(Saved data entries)

+ + + + +

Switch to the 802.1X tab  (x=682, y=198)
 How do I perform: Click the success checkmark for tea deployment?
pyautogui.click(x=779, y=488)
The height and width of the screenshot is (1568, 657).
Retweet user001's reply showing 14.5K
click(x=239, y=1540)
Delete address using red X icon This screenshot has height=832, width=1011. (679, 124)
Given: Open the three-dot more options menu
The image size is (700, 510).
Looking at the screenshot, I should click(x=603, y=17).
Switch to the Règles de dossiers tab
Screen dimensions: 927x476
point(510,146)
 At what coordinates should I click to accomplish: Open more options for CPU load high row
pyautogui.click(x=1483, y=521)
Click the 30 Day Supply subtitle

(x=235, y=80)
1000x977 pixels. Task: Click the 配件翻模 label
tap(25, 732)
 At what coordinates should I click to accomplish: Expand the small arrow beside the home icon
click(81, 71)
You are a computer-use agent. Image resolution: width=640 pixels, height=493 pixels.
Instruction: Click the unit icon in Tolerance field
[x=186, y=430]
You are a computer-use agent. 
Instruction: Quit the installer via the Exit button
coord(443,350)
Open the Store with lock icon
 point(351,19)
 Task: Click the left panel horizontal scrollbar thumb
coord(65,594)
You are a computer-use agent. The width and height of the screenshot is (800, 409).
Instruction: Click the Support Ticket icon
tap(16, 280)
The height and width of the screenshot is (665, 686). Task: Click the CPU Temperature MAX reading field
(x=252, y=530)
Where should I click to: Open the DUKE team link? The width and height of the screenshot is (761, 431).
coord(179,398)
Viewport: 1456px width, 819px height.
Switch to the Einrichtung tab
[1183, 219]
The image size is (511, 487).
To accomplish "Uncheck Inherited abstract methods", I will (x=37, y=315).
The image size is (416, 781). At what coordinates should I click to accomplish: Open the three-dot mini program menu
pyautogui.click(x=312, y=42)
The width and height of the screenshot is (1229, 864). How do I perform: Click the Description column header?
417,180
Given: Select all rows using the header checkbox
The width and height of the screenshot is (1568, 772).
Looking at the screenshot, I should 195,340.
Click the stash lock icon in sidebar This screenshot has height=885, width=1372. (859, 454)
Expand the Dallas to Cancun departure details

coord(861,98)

+ + + + +

_THE PROBLEM:_ Nothing in the data may differ; print all of it exactly as written.

_ANSWER BELOW:_
Switch to the 802.1X tab  (x=682, y=198)
 How do I perform: Click the success checkmark for tea deployment?
pyautogui.click(x=779, y=488)
The height and width of the screenshot is (1568, 657).
Retweet user001's reply showing 14.5K
click(x=239, y=1540)
Delete address using red X icon This screenshot has height=832, width=1011. (679, 124)
Given: Open the three-dot more options menu
The image size is (700, 510).
Looking at the screenshot, I should click(x=603, y=17).
Switch to the Règles de dossiers tab
Screen dimensions: 927x476
point(510,146)
 At what coordinates should I click to accomplish: Open more options for CPU load high row
pyautogui.click(x=1483, y=521)
Click the 30 Day Supply subtitle

(x=235, y=80)
1000x977 pixels. Task: Click the 配件翻模 label
tap(25, 732)
 At what coordinates should I click to accomplish: Expand the small arrow beside the home icon
click(81, 71)
You are a computer-use agent. Image resolution: width=640 pixels, height=493 pixels.
Instruction: Click the unit icon in Tolerance field
[x=186, y=430]
You are a computer-use agent. 
Instruction: Quit the installer via the Exit button
coord(443,350)
Open the Store with lock icon
 point(351,19)
 Task: Click the left panel horizontal scrollbar thumb
coord(65,594)
You are a computer-use agent. The width and height of the screenshot is (800, 409).
Instruction: Click the Support Ticket icon
tap(16, 280)
The height and width of the screenshot is (665, 686). Task: Click the CPU Temperature MAX reading field
(x=252, y=530)
Where should I click to: Open the DUKE team link? The width and height of the screenshot is (761, 431).
coord(179,398)
Viewport: 1456px width, 819px height.
Switch to the Einrichtung tab
[1183, 219]
The image size is (511, 487).
To accomplish "Uncheck Inherited abstract methods", I will (x=37, y=315).
The image size is (416, 781). At what coordinates should I click to accomplish: Open the three-dot mini program menu
pyautogui.click(x=312, y=42)
The width and height of the screenshot is (1229, 864). How do I perform: Click the Description column header?
417,180
Given: Select all rows using the header checkbox
The width and height of the screenshot is (1568, 772).
Looking at the screenshot, I should 195,340.
Click the stash lock icon in sidebar This screenshot has height=885, width=1372. (859, 454)
Expand the Dallas to Cancun departure details

coord(861,98)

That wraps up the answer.